Rewrite the data from the line containing "Click the reCAPTCHA" through the line containing "pyautogui.click(x=423, y=129)", substituting "alerts bell" for "notifications bell" and leaving everything else unchanged.

===============

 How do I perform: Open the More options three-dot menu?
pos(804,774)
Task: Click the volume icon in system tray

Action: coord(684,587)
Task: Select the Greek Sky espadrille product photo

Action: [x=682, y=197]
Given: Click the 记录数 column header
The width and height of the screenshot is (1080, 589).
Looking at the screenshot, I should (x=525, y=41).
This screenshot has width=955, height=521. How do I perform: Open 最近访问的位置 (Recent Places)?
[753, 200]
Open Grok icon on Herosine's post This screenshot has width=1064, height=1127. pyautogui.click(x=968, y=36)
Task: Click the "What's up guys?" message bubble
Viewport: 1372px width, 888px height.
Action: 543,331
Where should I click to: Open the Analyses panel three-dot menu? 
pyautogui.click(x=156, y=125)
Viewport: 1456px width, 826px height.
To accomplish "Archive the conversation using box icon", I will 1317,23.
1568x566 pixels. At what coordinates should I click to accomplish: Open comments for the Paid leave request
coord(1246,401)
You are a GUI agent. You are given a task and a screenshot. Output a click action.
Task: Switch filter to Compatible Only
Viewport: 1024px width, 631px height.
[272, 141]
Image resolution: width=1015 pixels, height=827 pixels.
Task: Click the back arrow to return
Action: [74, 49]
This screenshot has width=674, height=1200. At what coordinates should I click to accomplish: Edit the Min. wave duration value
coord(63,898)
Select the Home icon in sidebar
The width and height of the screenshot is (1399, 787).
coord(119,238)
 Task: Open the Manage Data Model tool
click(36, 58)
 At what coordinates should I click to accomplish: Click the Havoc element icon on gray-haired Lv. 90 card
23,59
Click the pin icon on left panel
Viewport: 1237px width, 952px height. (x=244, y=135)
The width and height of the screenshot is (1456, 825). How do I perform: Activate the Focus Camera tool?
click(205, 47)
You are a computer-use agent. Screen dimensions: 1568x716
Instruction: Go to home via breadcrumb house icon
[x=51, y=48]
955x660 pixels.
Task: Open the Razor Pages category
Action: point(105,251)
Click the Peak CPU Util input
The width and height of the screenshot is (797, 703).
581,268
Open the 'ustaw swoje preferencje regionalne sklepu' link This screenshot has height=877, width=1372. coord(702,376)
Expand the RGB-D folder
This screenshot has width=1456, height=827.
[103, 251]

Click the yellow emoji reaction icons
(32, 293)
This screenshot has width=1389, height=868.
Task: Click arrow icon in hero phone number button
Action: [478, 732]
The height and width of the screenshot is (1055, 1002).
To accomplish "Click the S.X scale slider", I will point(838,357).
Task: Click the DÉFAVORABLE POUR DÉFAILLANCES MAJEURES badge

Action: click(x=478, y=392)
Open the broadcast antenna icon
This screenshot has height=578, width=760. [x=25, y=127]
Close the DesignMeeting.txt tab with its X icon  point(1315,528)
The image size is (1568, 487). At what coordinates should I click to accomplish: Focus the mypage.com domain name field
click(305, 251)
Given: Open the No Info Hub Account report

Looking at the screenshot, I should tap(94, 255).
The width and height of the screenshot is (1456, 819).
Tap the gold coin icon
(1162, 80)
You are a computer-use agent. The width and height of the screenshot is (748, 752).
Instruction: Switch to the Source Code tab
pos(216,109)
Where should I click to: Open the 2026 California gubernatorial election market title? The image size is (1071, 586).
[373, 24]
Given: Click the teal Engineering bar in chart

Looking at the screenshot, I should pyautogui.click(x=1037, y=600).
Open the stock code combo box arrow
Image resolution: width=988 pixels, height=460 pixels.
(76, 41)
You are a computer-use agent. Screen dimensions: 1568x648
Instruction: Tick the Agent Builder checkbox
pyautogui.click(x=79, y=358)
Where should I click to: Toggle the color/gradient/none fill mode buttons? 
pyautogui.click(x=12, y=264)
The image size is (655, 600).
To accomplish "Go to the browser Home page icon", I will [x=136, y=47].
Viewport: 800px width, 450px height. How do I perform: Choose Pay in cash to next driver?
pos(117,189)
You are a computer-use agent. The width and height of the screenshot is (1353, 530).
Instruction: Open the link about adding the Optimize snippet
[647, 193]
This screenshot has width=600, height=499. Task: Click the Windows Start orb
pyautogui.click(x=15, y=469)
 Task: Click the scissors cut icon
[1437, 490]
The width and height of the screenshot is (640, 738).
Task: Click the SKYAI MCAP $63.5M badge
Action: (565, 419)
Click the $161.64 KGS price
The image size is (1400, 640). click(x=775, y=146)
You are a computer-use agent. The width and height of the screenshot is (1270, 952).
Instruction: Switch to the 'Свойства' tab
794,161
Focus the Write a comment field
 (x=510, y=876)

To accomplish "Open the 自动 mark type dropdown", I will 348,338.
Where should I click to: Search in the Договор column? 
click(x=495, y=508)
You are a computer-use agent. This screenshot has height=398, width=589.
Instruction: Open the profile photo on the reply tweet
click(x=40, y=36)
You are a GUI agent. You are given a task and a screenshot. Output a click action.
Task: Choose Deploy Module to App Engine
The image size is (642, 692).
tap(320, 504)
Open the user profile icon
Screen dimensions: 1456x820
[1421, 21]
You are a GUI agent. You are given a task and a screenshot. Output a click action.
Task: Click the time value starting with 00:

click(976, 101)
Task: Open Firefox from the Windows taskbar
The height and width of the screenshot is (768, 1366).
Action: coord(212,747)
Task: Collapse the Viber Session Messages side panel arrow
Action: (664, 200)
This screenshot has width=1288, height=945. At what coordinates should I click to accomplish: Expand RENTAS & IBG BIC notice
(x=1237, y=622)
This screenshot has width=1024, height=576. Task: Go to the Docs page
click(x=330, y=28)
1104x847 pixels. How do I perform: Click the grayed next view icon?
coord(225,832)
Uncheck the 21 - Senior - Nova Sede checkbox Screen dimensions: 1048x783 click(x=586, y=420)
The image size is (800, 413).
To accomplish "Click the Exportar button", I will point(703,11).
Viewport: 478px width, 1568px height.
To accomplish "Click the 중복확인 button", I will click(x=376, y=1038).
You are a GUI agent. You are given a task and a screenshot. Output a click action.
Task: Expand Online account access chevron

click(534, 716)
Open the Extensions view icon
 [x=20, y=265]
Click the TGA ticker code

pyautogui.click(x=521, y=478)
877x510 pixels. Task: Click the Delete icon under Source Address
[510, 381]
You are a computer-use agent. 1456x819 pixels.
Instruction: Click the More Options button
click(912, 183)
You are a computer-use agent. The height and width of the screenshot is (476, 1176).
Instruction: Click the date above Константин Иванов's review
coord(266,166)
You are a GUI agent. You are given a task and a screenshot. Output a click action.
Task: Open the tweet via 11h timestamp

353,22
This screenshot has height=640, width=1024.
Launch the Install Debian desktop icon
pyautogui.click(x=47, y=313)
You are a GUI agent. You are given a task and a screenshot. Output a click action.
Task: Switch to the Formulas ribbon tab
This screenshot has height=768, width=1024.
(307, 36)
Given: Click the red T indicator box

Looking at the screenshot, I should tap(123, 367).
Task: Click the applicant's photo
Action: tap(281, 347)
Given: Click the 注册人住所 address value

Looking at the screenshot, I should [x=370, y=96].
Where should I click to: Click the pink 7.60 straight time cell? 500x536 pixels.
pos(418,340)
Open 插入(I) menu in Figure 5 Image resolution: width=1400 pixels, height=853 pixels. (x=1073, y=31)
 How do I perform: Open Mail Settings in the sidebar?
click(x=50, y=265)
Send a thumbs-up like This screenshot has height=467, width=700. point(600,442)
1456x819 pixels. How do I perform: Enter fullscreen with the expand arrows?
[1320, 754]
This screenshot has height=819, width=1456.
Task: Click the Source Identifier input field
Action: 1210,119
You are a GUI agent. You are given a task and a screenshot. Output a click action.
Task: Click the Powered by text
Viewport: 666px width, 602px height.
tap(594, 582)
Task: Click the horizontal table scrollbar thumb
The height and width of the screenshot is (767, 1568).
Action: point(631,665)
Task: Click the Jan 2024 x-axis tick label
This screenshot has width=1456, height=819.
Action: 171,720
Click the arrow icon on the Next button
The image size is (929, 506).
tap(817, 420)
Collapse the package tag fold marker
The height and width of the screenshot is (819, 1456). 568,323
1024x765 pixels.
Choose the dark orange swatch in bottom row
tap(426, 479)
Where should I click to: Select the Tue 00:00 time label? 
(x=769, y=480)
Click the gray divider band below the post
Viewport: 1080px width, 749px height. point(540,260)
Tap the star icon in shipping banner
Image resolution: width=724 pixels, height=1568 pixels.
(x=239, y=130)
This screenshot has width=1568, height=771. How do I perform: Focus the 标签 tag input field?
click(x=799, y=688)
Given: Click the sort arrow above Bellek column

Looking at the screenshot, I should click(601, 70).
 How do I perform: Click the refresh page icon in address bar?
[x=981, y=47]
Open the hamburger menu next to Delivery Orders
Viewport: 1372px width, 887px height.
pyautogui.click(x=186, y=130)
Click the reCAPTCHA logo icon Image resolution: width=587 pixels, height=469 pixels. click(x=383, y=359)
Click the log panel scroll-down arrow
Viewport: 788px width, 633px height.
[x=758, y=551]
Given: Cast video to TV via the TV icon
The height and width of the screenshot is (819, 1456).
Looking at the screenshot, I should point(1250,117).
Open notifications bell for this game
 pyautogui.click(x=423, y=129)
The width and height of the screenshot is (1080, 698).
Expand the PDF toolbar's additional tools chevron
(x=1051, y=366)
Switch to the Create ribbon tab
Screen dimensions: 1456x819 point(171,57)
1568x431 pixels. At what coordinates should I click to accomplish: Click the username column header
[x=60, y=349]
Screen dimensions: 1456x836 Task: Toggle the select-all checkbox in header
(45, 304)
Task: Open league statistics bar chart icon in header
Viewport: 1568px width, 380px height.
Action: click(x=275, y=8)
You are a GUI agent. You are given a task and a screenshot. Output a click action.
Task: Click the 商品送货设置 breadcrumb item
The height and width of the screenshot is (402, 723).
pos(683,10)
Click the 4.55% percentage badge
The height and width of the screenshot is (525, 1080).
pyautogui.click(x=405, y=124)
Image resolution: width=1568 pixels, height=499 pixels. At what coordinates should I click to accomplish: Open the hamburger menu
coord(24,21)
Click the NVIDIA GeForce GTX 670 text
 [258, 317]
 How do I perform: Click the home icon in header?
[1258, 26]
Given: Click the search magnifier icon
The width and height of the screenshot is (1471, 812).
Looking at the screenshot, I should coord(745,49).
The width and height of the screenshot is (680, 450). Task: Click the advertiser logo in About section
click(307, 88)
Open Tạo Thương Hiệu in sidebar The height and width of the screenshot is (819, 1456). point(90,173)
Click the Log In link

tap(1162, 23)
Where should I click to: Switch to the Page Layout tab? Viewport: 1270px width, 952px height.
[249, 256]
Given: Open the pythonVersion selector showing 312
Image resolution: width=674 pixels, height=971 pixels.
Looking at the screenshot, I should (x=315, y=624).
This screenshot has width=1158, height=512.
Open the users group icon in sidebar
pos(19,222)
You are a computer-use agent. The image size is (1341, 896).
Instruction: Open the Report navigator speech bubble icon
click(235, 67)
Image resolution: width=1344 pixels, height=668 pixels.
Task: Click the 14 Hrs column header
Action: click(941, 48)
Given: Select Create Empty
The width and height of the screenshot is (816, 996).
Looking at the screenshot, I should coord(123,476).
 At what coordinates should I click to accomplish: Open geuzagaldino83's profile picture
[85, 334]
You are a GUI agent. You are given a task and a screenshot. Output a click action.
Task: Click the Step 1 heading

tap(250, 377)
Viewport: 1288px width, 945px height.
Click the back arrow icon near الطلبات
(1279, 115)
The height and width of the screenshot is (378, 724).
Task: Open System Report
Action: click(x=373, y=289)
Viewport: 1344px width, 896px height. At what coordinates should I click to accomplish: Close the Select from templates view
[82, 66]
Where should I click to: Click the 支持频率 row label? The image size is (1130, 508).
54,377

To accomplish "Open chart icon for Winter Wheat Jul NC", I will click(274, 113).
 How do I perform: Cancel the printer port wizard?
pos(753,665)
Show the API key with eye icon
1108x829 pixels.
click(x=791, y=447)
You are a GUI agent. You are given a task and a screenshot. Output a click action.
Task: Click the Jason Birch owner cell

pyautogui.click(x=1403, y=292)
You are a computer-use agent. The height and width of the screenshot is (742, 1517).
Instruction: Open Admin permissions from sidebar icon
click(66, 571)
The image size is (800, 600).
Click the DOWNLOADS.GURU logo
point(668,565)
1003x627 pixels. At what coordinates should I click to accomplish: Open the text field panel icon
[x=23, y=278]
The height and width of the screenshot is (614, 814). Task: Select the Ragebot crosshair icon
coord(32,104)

===============

Result of the task =>
Click the reCAPTCHA logo icon Image resolution: width=587 pixels, height=469 pixels. click(x=383, y=359)
Click the log panel scroll-down arrow
Viewport: 788px width, 633px height.
[x=758, y=551]
Given: Cast video to TV via the TV icon
The height and width of the screenshot is (819, 1456).
Looking at the screenshot, I should point(1250,117).
Open alerts bell for this game
 pyautogui.click(x=423, y=129)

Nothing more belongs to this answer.